One of the men limped as authorities led him away, apparently because he uses a prosthetic leg, Wadkins said.

The 2004 boat has three cabins, each with its own bathroom, and a satellite TV with Dolby surround sound, according to an online description of the boat. The vessel is also stocked with an inflatable outboard boat that comes with water skis. Comparable sailboats sell for $2.8 million.

Keeping it together

Once the suspects were taken ashore, the focus turned to trying to free the luxury boat before it broke apart, said Eric Laughlin, spokesman for the state Department of Fish and Wildlife.

“Right now, the boat seems to be staying together, which is good news,” Laughlin said.

Tim Parker of Parker Diving Services said the boat’s 10-foot keel was dug several feet into the sand. Salvage crews may wait until a 6-foot-high tide at 5 a.m. Tuesday to dislodge the boat.

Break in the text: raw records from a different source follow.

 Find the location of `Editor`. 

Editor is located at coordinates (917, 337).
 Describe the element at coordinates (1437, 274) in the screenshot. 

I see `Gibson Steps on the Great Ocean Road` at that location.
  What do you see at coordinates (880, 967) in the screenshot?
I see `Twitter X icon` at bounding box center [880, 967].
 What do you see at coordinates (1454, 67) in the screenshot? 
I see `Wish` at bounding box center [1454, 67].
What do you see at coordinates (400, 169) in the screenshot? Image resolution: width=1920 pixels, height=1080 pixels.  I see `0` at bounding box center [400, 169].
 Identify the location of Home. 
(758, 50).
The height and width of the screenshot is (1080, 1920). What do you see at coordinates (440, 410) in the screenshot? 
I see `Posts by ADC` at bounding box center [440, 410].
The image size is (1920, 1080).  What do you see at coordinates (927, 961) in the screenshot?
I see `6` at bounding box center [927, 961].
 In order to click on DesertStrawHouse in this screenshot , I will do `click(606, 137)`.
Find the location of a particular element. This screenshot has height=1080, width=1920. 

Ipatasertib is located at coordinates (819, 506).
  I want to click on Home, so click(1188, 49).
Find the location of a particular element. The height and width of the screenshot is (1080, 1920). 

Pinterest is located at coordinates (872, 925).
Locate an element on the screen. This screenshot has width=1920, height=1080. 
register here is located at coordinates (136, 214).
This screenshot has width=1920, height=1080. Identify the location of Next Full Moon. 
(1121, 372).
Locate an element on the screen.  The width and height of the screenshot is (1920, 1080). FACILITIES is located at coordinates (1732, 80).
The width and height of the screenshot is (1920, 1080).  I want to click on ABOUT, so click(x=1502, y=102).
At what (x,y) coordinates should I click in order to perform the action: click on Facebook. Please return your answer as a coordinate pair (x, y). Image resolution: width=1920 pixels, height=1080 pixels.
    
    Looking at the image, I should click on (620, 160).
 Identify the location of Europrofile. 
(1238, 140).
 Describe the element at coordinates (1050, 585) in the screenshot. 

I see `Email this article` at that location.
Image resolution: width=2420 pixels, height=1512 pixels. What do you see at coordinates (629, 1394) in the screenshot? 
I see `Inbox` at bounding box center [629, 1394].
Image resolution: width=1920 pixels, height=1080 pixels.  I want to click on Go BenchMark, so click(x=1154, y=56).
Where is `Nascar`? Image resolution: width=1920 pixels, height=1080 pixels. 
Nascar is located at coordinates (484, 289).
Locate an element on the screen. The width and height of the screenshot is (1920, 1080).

“As nice as the boat is – and it’s real nice – it was not designed to be pulled,” Parker said. “It’s not a tugboat.”

No help needed

Rescue crews arrived at the beach around dawn, shortly after the first hints of daylight revealed the Darling, stuck in the shallows. Although the three people onboard initially said they didn’t need any help, a Coast Guard swimmer was lowered from a helicopter and delivered a radio to the vessel, said Petty Officer Tom McKenzie, a Coast Guard spokesman.

The vessel’s owner was watching news coverage of the incident, took a hard look at the boat bobbing in the waves and realized it was his, said Sausalito police Sgt. Bill Fraass.

“He had the TV on when he realized that his boat had been taken and called us,” Fraass said.

Once they learned they were dealing with more than just an unlucky set of sailors, Pacifica police officers joined the Coast Guard and local Fire Department on the beach. Officers stood onshore with their guns drawn a little before 11 a.m. and used a megaphone to order those onboard to give themselves up.

The owner, John Fruth, was in a parking lot on the Pacifica beach when the suspects were taken off his boat. He declined to comment.

Nicest boat in harbor

The boat, built by English builders Oyster Marine, has sailed around the world, according to an online description. Police believe the boat was stolen from the Sausalito Yacht Harbor around 1 a.m. Monday.

“They chose to steal the nicest sailboat, likely, in the entire marina,” said Travis Lund, a base manager with Sunsail, a yacht charter company that has eight boats docked in the harbor. “There aren’t that many of these things of that size in the world.”

It would have taken some skill to navigate the boat out of the cramped marina, Lund said.

“That’s like saying you can drive your car, but now you’re going to hop into a tractor trailer, back it out of its space and drive it cross-country,” Lund said. “It would take more expertise to get it out. How they ran it aground in Pacifica, I don’t know.”

Lund said the harbor has no security, but that thefts are rare.